→ **Work request**:
The answer is a single number: the count of lines below in which the word "each" appears.

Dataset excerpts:
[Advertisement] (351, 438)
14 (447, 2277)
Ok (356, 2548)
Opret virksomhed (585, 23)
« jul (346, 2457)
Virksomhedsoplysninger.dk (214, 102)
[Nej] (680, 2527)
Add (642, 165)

* * *

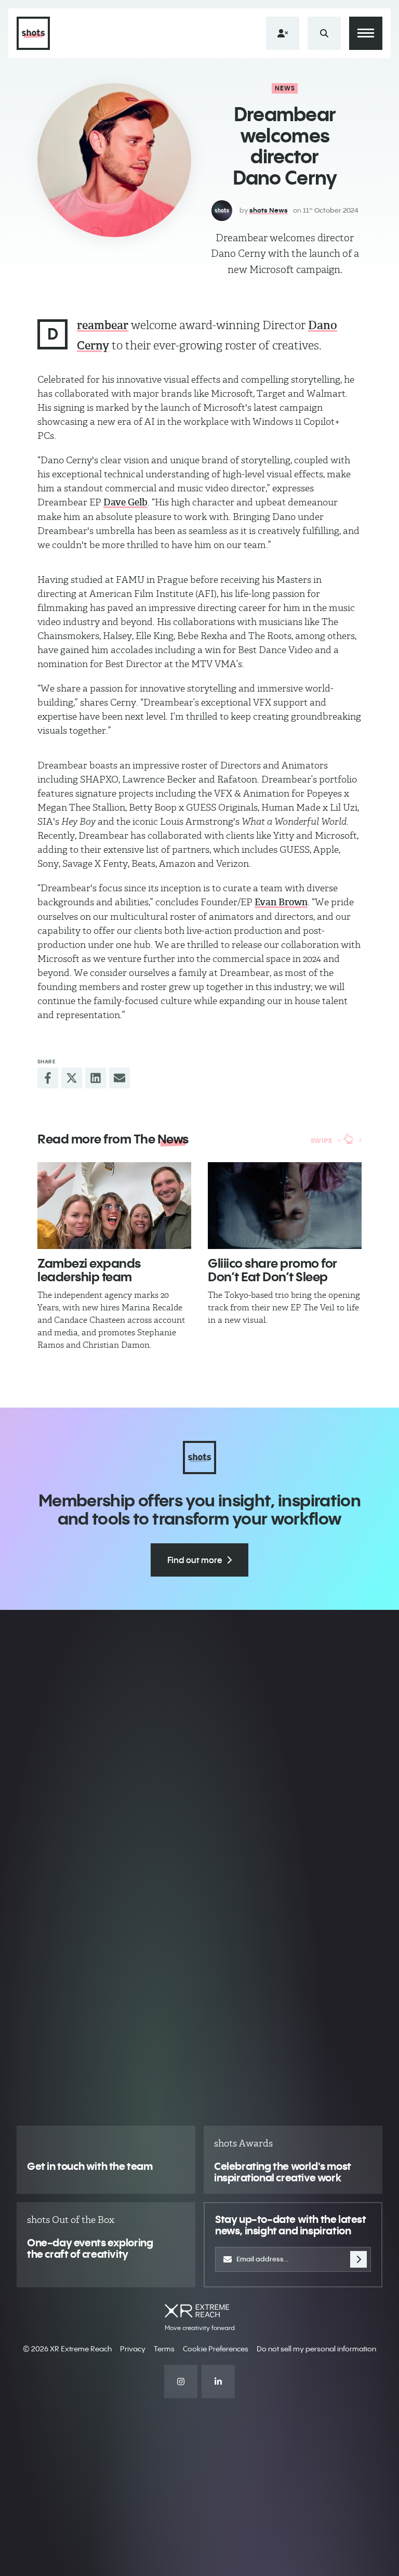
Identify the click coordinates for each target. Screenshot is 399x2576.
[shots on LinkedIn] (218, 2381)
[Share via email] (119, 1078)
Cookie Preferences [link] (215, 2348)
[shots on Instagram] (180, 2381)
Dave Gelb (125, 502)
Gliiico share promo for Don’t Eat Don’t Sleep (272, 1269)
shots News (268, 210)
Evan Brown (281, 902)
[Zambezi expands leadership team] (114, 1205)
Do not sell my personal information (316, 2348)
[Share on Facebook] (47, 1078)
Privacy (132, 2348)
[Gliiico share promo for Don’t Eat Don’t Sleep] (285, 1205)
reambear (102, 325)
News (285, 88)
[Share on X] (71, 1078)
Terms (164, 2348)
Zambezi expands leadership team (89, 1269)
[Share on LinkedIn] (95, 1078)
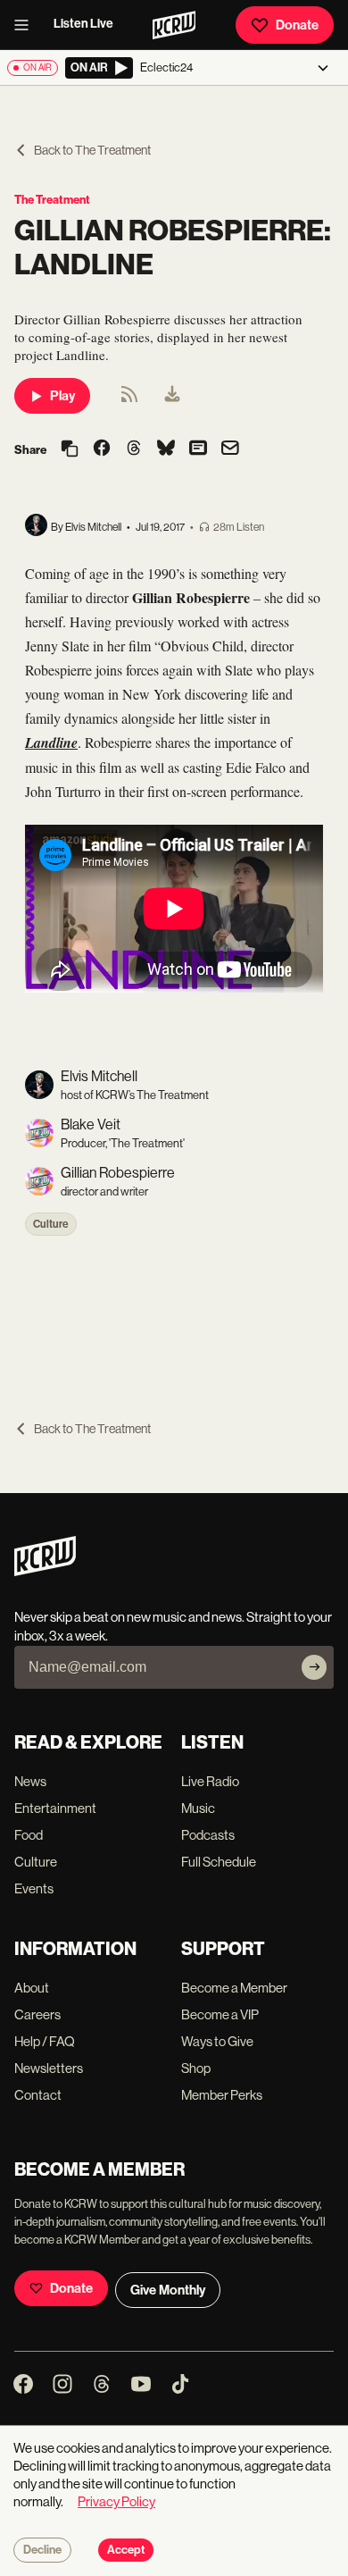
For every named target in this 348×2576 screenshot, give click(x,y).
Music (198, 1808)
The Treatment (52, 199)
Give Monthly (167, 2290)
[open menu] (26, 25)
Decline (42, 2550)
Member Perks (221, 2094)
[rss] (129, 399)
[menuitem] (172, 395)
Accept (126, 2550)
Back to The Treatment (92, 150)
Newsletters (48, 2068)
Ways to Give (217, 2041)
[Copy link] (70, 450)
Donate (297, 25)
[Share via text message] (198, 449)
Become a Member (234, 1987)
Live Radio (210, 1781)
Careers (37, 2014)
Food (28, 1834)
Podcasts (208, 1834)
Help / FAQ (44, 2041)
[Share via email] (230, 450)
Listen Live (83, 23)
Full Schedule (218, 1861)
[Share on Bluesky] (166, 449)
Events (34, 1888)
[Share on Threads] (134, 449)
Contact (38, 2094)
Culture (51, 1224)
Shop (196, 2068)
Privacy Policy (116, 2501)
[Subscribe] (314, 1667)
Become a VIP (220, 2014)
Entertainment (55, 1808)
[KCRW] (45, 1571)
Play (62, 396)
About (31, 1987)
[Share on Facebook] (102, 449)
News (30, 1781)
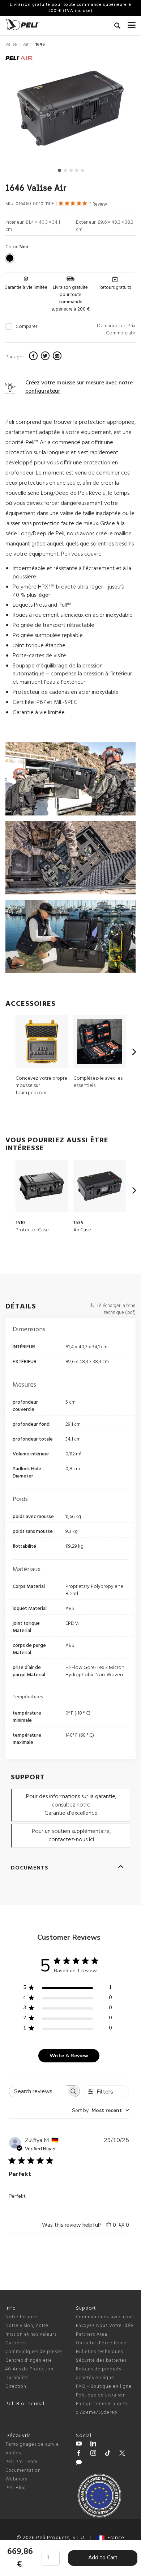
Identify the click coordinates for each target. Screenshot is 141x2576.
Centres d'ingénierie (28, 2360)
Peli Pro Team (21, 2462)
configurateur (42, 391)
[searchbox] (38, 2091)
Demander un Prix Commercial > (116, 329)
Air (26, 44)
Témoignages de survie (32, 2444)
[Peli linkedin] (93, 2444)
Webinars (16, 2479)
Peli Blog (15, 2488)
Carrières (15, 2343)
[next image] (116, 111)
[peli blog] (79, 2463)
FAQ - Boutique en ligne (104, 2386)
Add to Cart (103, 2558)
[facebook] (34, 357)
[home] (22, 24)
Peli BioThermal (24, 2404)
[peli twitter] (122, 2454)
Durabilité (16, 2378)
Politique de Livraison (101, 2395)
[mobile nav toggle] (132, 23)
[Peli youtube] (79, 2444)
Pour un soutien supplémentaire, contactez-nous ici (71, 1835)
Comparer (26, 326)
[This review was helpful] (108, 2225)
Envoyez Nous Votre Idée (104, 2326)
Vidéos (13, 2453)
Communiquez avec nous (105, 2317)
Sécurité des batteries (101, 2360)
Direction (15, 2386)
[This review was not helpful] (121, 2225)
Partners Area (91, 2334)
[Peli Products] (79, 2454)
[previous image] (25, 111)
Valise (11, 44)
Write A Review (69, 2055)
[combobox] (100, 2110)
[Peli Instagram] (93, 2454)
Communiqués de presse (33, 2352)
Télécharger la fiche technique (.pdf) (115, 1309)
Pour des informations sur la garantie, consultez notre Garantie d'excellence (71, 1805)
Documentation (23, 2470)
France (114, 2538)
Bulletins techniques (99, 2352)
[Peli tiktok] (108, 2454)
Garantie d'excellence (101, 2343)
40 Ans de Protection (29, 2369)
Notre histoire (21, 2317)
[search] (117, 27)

→ **Solution to the problem**:
2